339	   IRI scheme:  A URI scheme may also be known as an "IRI scheme" if the
340	      scheme's syntax has been extended to allow non-US-ASCII characters
341	      according to the rules in this document.

343	1.4.  Notation

345	   RFCs and Internet Drafts currently do not allow any characters
346	   outside the US-ASCII repertoire.  Therefore, this document uses
347	   various special notations to denote such characters in examples.

349	   In text, characters outside US-ASCII are sometimes referenced by
350	   using a prefix of 'U+', followed by four to six hexadecimal digits.

352	   To represent characters outside US-ASCII in examples, this document
353	   uses 'XML Notation'.

355	   XML Notation uses a leading '&#x', a trailing ';', and the
356	   hexadecimal number of the character in the UCS in between.  For
357	   example, &#x44F; stands for CYRILLIC CAPITAL LETTER YA.  In this
358	   notation, an actual '&' is denoted by '&amp;'.

360	   To denote actual octets in examples (as opposed to percent-encoded
361	   octets), the two hex digits denoting the octet are enclosed in "<"
362	   and ">".  For example, the octet often denoted as 0xc9 is denoted
363	   here as <c9>.

365	   In this document, the key words "MUST", "MUST NOT", "REQUIRED",
366	   "SHALL", "SHALL NOT", "SHOULD", "SHOULD NOT", "RECOMMENDED", "MAY",
367	   and "OPTIONAL" are to be interpreted as described in [RFC2119].

369	2.  IRI Syntax

371	   This section defines the syntax of Internationalized Resource
372	   Identifiers (IRIs).

374	   As with URIs, an IRI is defined as a sequence of characters, not as a
375	   sequence of octets.  This definition accommodates the fact that IRIs
376	   may be written on paper or read over the radio as well as stored or
377	   transmitted digitally.  The same IRI might be represented as
378	   different sequences of octets in different protocols or documents if
379	   these protocols or documents use different character encodings
380	   (and/or transfer encodings).  Using the same character encoding as
381	   the containing protocol or document ensures that the characters in
382	   the IRI can be handled (e.g., searched, converted, displayed) in the
383	   same way as the rest of the protocol or document.

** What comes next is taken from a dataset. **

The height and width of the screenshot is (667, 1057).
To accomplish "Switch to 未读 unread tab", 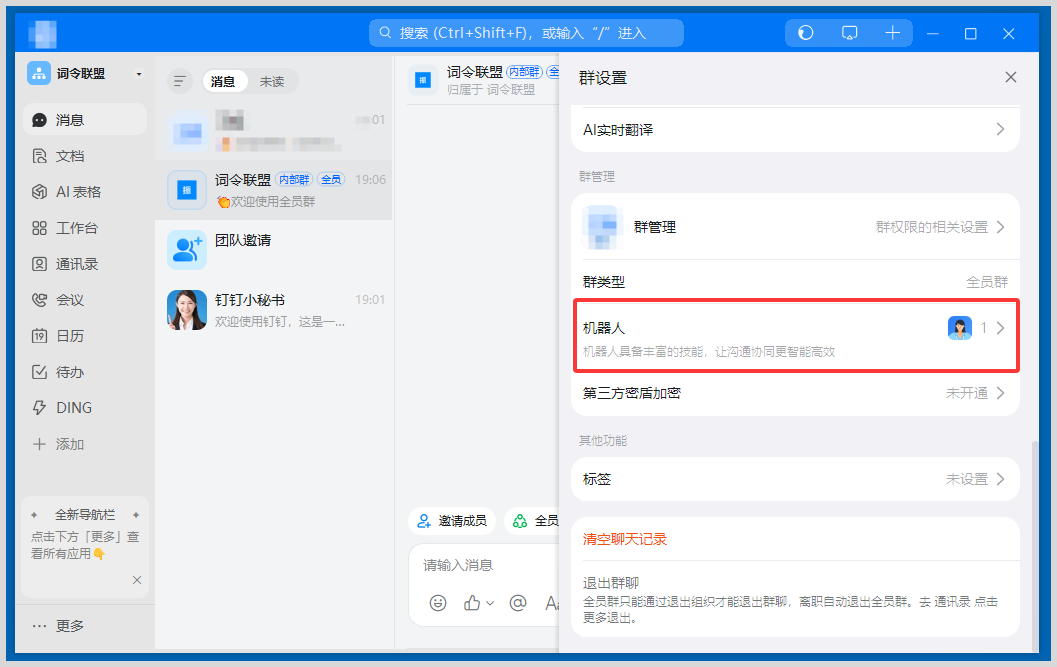I will (272, 82).
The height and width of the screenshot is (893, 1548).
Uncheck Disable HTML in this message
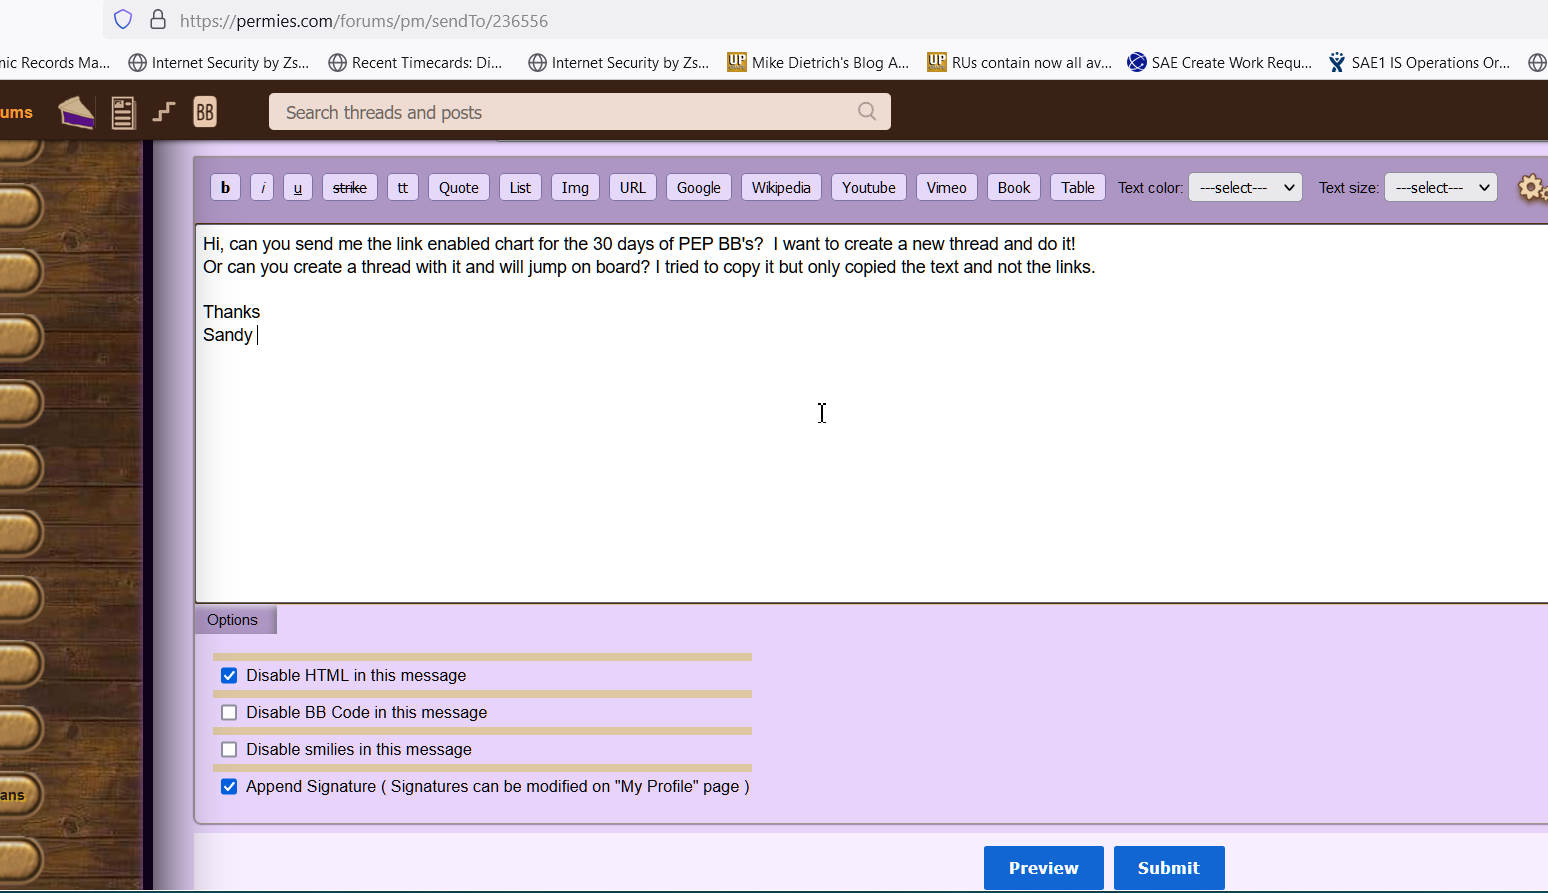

385	2.1.  Summary of IRI Syntax

387	   The IRI syntax extends the URI syntax in [RFC3986] by extending the
388	   class of unreserved characters, primarily by adding the characters of
389	   the UCS (Universal Character Set, [ISO10646]) beyond U+007F, subject
390	   to the limitations given in the syntax rules below and in
391	   Section 5.1.

393	   The syntax and use of components and reserved characters is the same
394	   as that in [RFC3986].  Each "URI scheme" thus also functions as an
395	   "IRI scheme", in that scheme-specific parsing rules for URIs of a
396	   scheme are be extended to allow parsing of IRIs using the same
397	   parsing rules.

399	   All the operations defined in [RFC3986], such as the resolution of
400	   relative references, can be applied to IRIs by IRI-processing
401	   software in exactly the same way as they are for URIs by URI-
402	   processing software.

404	   Characters outside the US-ASCII repertoire MUST NOT be reserved and
405	   therefore MUST NOT be used for syntactical purposes, such as to
406	   delimit components in newly defined schemes.  For example, U+00A2,
407	   CENT SIGN, is not allowed as a delimiter in IRIs, because it is in
408	   the 'iunreserved' category.  This is similar to the fact that it is
409	   not possible to use '-' as a delimiter in URIs, because it is in the
410	   'unreserved' category.

412	2.2.  ABNF for IRI References and IRIs

414	   An ABNF definition for IRI references (which are the most general
415	   concept and the start of the grammar) and IRIs is given here.  The
416	   syntax of this ABNF is described in [STD68].  Character numbers are
417	   taken from the UCS, without implying any actual binary encoding.
418	   Terminals in the ABNF are characters, not octets.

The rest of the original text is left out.